Microsoft announces new tool to detect and correct hallucinated content in AI outputs

Azure AI Content Safety is an AI service from Microsoft that detects harmful user-generated and AI-generated content in applications and services. It offers both text and image APIs, allowing developers to identify unwanted material.

The Groundedness detection API within Azure AI Content Safety can determine whether large language model responses are based on user-selected source materials. Since current large language models can produce inaccurate or non-factual information (hallucinations), this API helps developers identify such content in AI outputs.

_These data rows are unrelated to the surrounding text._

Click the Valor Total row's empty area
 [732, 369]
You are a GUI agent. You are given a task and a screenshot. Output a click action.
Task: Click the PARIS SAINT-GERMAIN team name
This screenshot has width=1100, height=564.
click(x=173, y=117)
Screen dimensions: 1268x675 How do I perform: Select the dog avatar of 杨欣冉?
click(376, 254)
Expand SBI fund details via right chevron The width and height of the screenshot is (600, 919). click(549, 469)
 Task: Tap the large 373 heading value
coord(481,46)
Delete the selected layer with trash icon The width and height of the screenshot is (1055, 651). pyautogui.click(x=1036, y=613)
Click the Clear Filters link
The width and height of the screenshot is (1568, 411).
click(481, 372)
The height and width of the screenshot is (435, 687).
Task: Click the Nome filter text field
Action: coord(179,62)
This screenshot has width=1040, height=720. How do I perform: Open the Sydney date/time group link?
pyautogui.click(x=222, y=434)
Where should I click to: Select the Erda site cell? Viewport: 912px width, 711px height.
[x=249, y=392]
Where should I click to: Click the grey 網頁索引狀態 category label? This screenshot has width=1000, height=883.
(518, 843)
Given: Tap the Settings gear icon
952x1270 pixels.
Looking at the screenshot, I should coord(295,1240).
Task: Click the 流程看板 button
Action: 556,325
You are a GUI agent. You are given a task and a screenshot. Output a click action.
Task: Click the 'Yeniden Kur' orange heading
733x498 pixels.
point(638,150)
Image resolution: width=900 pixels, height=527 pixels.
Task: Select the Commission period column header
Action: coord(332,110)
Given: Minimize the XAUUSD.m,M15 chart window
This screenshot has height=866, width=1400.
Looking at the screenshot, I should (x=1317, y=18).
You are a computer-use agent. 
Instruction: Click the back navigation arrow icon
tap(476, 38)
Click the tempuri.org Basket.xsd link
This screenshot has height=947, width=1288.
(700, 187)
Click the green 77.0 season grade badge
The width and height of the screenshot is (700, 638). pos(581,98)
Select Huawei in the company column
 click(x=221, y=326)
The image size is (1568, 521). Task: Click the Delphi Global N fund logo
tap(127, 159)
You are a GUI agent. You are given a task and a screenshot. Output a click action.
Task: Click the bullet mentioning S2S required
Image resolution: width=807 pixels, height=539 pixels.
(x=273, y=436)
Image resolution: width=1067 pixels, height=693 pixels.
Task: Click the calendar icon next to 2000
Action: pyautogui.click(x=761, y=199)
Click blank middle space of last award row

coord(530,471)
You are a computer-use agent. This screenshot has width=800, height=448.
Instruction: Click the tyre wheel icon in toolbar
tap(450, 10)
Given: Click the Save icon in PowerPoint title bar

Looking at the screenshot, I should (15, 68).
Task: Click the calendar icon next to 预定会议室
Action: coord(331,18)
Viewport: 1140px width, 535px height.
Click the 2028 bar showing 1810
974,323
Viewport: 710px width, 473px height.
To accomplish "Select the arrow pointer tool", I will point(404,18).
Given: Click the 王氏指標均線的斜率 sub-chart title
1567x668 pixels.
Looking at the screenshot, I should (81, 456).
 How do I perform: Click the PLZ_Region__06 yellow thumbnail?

Today, Microsoft announced a preview of a correction capability. Developers can now detect and fix hallucinated content in AI outputs in real time, ensuring end-users consistently receive factually accurate AI-generated content.

Here's how the correction feature works:

The application developer enables the correction capability.
When an ungrounded sentence is detected, a new request is sent to the generative AI model for a correction.
The LLM assesses the ungrounded sentence against the grounding document.
Sentences without content related to the grounding document may be filtered out completely.
If content is sourced from the grounding document, the foundation model rewrites the ungrounded sentence to align with the document.

Besides the corrections feature, Microsoft announced the public preview of hybrid Azure AI Content Safety (AACS). This allows developers to deploy content safety mechanisms in the cloud and on-device. AACS's Embedded SDK enables real-time content safety checks directly on devices, even without internet connectivity.

Finally, Microsoft announced the preview of Protected Materials Detection for Code that can be used with generative AI applications that generate code to detect whether the LLM has generated any protected code. This feature was previously available only via the Azure OpenAI Service. Microsoft is now making this feature available for customers to use in conjunction with other generative AI models that generate code.

These updates enhance the reliability and accessibility of AI content moderation, promoting safer and more trustworthy AI applications across various platforms and environments.